Note: While the original tutorial probably used a CPU for executing the code, this code in this tutorial has been run on a CPU. This is because there are a lot of low-level APIs used in this code and the shapes of the tensors vary quite a bit. It is possible to run into issues concerning the incompatibility of tensor shapes. TPUs are inherently designed to work with tensors, and therefore, using a TPU ensures that there is a much lower risk of running into issues related to mismatches in tensor shapes. Additionally, TPUs help in speeding up the data processing, model training, and inference.

Thoughts

The model has an accuracy of about 65%. The accuracy may slightly vary across separate occasions of training. However, it is important to note that this is a quick and dirty implementation of a very simple text translation model. Moreover, there is a limited amount of training data at our disposal. The results are not too bad based on those factors and can be considered about average. However, there is definitely a decent scope for improvement.

An important point to note is that the model loses attention when working with long sequences and falters with the translations. This is attributed to the model not being fed predictions from the previous time steps and the possibility of the RNN losing track of its context.

It can be observed that the model exhibits a high training accuracy and a lower validation accuracy. This is caused by overfitting, where the model essentially memorizes the training data and performs poorly on new, unseen data. This can in turn be attributed to the limited data available for training and inference. Overfitting can be controlled by leveraging more data (or by using data augmentation techniques) or by using a regularization technique, such as dropout or L2 regularization.

Next steps

As indicated in the “Thoughts” section above, there is a definite scope for improvement in this work. There are multiple ways to further develop this dirty implementation and improve the model’s performance / accuracy for Bengali-to-English text translation. Some of those are listed below.

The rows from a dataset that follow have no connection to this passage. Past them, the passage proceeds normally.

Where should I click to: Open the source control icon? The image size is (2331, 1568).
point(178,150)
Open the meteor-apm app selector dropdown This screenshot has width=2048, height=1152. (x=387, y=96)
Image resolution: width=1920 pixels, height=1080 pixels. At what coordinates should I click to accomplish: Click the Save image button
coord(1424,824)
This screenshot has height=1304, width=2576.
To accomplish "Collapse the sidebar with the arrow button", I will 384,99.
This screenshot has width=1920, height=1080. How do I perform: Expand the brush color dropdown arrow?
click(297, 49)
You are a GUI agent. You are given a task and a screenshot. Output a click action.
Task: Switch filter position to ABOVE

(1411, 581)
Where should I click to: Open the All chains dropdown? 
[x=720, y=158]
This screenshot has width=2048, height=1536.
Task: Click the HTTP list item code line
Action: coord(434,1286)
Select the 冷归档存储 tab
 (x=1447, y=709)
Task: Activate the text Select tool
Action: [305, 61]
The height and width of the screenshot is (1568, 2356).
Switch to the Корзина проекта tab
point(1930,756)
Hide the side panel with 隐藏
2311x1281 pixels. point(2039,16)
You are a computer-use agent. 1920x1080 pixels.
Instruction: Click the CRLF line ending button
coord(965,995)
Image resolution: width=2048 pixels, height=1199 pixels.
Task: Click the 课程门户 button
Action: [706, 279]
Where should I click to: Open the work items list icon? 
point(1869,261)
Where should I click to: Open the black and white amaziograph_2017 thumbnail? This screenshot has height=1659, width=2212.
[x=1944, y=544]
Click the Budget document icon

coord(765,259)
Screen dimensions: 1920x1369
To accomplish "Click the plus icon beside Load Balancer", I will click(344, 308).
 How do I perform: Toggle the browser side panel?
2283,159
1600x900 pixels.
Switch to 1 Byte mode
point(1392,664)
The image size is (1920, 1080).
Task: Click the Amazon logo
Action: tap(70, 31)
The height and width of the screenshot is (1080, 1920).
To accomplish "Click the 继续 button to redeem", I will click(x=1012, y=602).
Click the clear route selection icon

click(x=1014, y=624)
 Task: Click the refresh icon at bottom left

Modifying the Architecture: Adding more layers, increasing the number of units in each layer, or using more attention heads and mechanisms can help the model learn more complex patterns. Using transformers can improve the performance by allowing the decoder to look at its previous outputs.
Vocabulary Size: A larger vocabulary can help capture more nuances and meanings.
Hyperparameter Tuning: Experimenting with different learning rates, batch sizes, epochs, etc. can help.
Regularization: Implementing dropout or L2 regularization can be useful in controlling overfitting.
Enriching the Dataset: Getting more data for training or using data augmentation techniques can help.
Pre-trained Embeddings: Using pre-trained word embeddings like FastText for Bengali and English can help improve the performance of the model.
Fine-tuning Pre-trained LLMs: Using pre-trained LLMs trained on translation tasks using similar language pairs can be useful. Examples include BERT, GPT-4, or similar models from the Hugging Face Transformers library. Such models can significantly uplift the performance of word-based models.
Hyperparameter Optimization: Using libraries, such as Keras Tuner or Optuna to find the best hyperparameters for the model.

Here is the link to the GitHub repo for this work.

Thank you for reading through! I genuinely hope you found the content useful. Feel free to reach out to us at ankanatwork@gmail.com and share your feedback and thoughts to help us make it better for you next time.

Acronyms used in the blog and the associated Google Colab notebook that have not been defined earlier: (a) Artificial Intelligence (AI), (b) Identity (ID), (c) Input/Output (I/O), (d) Central Processing Unit (CPU), (e) Application Programming Interface, (f) Tensor Processing Unit (TPU), and (g) American Standard Code for Information Interchange (ASCII).